Applying Customer Knowledge Management

Sam Korman, Abbey National Plc, discusses how presumptive knowledge can be derived and used to establish improved customer relationships in a Retail Financial Services setting.

Introduction

In an economic environment that continues to be increasingly competitive, organizations must make maximum use of their corporate knowledge, by capturing, storing, managing and sharing it with all relevant individuals within the corporation.

Traditionally, this knowledge has been classified into two components:

 * explicit knowledge, which is written down and encapsulated in the form of data inventories, formal procedures, best practice guides, and so on; and
 * tacit knowledge, which is the understanding that individual staff members often carry around on their heads or on localised records, and which enables them to undertake their work more effectively and more efficiently. Examples of this might be an informal list of expert contacts, insight into technical or work processes, general rules of thumb that have been built up from experience, and so on.


As the latter can be specific to an individual and often not explicitly shared with others, it is at risk of being lost to the organisation should that individual member of staff leave or transfer to other responsibilities.

The practice of knowledge management, then, is to establish appropriate methods for codifying and recording the above knowledge, disseminating it among relevant staff (often within special interest communities inside the organisation and perhaps elsewhere), and maintaining the up-to-date currency of the knowledge. An effective strategy and implementation for this will then enable the organisation to become more efficient through the gradual adoption of best practice throughout, improving both its efficiency and time-to-market of new initiatives.

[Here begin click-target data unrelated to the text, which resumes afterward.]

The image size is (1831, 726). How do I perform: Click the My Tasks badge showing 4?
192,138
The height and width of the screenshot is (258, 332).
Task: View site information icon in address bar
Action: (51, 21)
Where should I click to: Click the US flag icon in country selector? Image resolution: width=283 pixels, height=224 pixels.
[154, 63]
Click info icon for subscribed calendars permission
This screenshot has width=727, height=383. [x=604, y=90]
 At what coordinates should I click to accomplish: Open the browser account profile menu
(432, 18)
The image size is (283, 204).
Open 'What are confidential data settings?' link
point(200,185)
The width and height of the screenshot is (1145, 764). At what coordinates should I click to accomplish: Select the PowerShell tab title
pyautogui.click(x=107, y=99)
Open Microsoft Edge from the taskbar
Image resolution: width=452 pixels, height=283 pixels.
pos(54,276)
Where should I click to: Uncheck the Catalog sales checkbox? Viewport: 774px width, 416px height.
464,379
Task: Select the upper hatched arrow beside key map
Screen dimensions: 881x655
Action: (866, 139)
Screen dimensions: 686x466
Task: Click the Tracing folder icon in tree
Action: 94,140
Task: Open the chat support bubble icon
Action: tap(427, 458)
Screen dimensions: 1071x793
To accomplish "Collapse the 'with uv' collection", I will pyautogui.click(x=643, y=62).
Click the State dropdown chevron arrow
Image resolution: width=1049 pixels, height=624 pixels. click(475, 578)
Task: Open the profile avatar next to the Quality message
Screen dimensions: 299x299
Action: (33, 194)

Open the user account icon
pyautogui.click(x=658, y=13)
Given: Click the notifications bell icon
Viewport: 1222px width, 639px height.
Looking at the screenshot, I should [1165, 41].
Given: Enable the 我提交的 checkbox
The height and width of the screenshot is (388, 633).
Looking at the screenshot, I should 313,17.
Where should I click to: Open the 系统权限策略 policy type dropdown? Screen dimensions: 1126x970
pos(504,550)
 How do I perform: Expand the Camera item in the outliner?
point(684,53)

However, a company that deals with a large number of customers or is involved with a large number of similar processes where understanding or decisioning is required, has a further opportunity to derive useable knowledge. This would arise from analysis of previous instances, by associating the outcome of any case with the factors underlying the decision, and thereby determining those characteristics and their combination most likely to be indicative of favourable outcomes.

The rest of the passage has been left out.